Deutsche Bank, which only just scraped through European bank stress tests in July, is now facing reports that it was given special treatment by the European Banking Authority (EBA) after the European Central Bank (ECB) granted the bank a special concession. This allowed it to include the proceeds from selling its stake in a Chinese bank to boost its stress test results, even though the deal has yet to go through.

The bank is now in the process of devising a restructuring plan, which may involve a flotation of its asset management unit, according to some reports.

Beyond Deutsche

Germany's woes are not confined to Deutsche Bank: the country's second largest financial player, Commerzbank, has announced it was cutting nearly 10,000 jobs, reorganising its structure and suspending its dividend.

Meanwhile serious concerns remain about the health of the Italian banking sector, which is struggling with up to €360 billion worth of nonperforming loans.

Much of the focus has been on Banca Monte dei Paschi di Siena, the world's oldest bank, which finished bottom of the list in the EBA stress tests and which has now launched a fresh private-capital raising exercise.

Italy fought and ultimately lost a battle with the European Commission about its right to recapitalise the bank without hitting bondholders and possibly savers. New bail-in rules oblige banks to bail-in bondholders before state money can be used.

Across the euro zone, low profits and falling share prices are an increasingly familiar reality for banks. Many in the sector blame the ECB and its policy of record low interest rates.

With the main refinancing rate at zero and the deposit rate at minus 0.4 per cent, banks are struggling to maintain profitability and keep up their capital reserves.

Europe over-banked

ECB president Mario Draghi has argued that banks need to reform and streamline.

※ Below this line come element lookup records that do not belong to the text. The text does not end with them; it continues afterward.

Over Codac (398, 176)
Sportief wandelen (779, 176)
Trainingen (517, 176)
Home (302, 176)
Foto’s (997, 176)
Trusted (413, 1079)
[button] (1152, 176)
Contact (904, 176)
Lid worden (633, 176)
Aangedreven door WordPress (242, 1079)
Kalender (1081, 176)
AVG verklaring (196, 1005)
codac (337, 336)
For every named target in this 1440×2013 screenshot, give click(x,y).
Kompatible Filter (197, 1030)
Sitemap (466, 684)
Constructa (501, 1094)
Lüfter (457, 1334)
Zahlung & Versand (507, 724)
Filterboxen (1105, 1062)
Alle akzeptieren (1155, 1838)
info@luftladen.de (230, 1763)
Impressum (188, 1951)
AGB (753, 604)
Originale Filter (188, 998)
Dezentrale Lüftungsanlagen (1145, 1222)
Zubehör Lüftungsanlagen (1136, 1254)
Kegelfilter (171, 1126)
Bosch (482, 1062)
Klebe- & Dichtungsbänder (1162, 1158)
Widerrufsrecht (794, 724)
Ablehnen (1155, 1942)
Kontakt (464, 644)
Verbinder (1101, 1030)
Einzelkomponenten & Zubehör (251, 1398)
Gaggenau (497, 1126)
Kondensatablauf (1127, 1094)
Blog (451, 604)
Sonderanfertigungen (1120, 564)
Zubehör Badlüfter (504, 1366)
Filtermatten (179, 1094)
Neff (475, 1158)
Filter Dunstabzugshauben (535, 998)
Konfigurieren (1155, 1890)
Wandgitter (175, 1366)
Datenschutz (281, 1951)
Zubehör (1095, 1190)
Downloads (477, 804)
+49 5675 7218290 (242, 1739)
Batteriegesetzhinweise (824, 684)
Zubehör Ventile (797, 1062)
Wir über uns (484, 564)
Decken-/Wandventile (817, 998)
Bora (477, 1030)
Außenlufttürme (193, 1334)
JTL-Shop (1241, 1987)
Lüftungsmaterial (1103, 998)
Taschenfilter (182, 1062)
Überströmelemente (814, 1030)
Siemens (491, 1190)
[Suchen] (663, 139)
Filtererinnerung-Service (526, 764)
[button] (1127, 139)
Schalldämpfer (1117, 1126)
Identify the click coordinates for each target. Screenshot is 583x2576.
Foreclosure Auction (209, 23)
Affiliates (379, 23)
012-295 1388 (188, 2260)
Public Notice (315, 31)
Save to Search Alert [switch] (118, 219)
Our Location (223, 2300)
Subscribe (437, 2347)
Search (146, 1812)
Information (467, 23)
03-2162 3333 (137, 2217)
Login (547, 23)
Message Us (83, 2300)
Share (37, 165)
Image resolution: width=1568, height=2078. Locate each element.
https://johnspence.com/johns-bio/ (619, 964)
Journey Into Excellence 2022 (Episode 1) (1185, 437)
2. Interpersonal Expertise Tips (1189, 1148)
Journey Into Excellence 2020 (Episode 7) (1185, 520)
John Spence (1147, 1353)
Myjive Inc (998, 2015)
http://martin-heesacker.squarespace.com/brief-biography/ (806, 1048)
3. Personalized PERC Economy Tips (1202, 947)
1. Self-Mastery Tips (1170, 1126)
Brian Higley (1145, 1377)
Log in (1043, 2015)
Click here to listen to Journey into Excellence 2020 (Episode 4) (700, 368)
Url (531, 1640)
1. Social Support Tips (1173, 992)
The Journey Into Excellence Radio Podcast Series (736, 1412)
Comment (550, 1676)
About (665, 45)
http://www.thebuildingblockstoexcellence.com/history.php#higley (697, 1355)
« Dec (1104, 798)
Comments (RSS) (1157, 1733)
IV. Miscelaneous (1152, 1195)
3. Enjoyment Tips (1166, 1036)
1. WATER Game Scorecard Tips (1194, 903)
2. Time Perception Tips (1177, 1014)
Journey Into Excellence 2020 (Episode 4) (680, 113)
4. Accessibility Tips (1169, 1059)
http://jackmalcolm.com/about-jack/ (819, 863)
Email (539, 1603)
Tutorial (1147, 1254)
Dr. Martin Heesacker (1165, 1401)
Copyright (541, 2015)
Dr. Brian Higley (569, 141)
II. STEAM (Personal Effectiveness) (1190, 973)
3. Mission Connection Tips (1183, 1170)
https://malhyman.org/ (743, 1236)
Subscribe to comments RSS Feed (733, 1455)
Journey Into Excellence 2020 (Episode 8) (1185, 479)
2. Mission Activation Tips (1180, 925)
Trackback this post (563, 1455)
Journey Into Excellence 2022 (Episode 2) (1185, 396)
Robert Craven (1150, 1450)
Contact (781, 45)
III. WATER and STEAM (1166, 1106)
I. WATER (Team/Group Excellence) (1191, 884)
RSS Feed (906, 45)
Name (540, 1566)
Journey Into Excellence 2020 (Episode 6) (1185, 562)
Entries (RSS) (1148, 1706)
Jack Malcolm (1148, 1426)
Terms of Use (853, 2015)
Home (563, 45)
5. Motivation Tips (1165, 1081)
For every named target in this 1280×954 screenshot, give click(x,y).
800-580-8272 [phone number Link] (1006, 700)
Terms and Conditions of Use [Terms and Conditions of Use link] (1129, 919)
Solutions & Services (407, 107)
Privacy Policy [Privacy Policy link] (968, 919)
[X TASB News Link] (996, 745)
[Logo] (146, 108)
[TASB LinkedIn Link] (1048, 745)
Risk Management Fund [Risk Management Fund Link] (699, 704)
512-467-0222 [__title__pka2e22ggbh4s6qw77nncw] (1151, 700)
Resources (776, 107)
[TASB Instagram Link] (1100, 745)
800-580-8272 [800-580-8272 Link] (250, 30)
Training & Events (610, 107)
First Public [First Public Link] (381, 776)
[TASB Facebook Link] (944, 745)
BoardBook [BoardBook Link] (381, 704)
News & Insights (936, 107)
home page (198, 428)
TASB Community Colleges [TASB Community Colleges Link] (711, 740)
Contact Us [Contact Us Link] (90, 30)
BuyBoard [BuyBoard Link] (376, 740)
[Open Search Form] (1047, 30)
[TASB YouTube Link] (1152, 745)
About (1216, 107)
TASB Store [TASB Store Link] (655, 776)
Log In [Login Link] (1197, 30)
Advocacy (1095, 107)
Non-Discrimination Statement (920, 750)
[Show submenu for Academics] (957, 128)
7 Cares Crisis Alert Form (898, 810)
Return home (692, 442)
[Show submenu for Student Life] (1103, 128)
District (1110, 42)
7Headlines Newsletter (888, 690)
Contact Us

He also said Europe is over-banked, with either too many banks in some countries or too many branches in others.

The health of Europe's banks is a concern, said Nicolas Veron, a fellow of the Brussels-based think tank Bruegel and a visiting fellow at the Peterson Institute in Washington.

“There is a fragility in the European banking system that is beginning to be recognised globally,” he said. “Deutsche Bank was an exaggerated example of this in one sense, but there are deeper concerns. Italy is a big piece of unfinished business, Portugal to a lesser extent.”

These worries are feeding into what is becoming an increasingly tense debate between Europe and the US over changes to Basel rules, which may lead to an increase in capital requirements for banks. The Basel group, founded 41 years ago to harmonise bank rules across the globe, is currently updating its Basel III rules.

In an uncharacteristic push-back from the European Commission, vice-president Valdis Dombrovskis said earlier this month that the EU would reject the rules if European concerns were not taken into account.

Onerous requirements

The issue dominated Tuesday’s meeting of European finance ministers in Luxembourg, with the officials coming out strongly against the changes amid fears they could put onerous capital requirements on banks.

Europe opposes new proposals to limit the use of internal models by big banks to calculate the risk profile of assets. It is also resisting proposals for a new “output” floor, which it believes would increase the capital requirements on banks.

Europe argues that the specificities of the continent’s banking sector are not being taken into account. In particular, it points out that, in Europe, most companies rely on bank lending for finance. In the US, 70 per cent of lending is provided by capital markets rather than banks.

Similarly, the US is not taking into account the huge role played by property in the European banking sector. Unlike the US, where property loans tend to be securitised, European banks tend to maintain loans on their balance sheet.

Though highly technical, the issue threatens to become politically charged at a time when transatlantic tensions are high in the wake of the European Commission’s Apple judgment.

Despite a suggestion by Dutch finance minister and eurogroup head Jeroen Dijsselbloem that changes to the way bank's calculate risk may be welcome, commissioner Dombrovskis insisted that the EU was united on the issue.

“Our current assessment is that proposals which are being discussed in the Basel committee may lead to a significant overall increase in capital requirements and reduce risk sensitivity of capital requirements,”he said after Tuesday’s meeting.

Encouraging risky business

Dombrovskis argued that more stringent capital requirements may actually encourage more risky business models. But Nicolas Veron believe the European argument is wearing thin.

“Europe’s position – that there is no overall need for capital requirements – is increasingly untenable,” he said. “There may be room for compromise on how far the proposal should go, taking the specificities of Europe into account. But the increase in minimal capital requirements is indefensible post-Deutsche.”

However, with banks battling a low interest rate environment, residual unresolved problems in individual banks, and sluggish economic growth, Europe will strongly resist anything that could more pressure on its already-fragile banking sector.

A protracted negotiating battle may loom in the months ahead as Europe seeks to protect its interests and its banks.